> _TASK DIRECTIONS_
Your job is to write out each record precisely as it stands.

[Saved data entries]
⟨

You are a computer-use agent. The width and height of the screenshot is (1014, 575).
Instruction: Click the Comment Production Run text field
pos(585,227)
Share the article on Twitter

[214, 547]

⟩

> _EXERCISE RESPONSE_
You are a computer-use agent. The width and height of the screenshot is (1014, 575).
Instruction: Click the Comment Production Run text field
pos(585,227)
Share the article on Twitter

[214, 547]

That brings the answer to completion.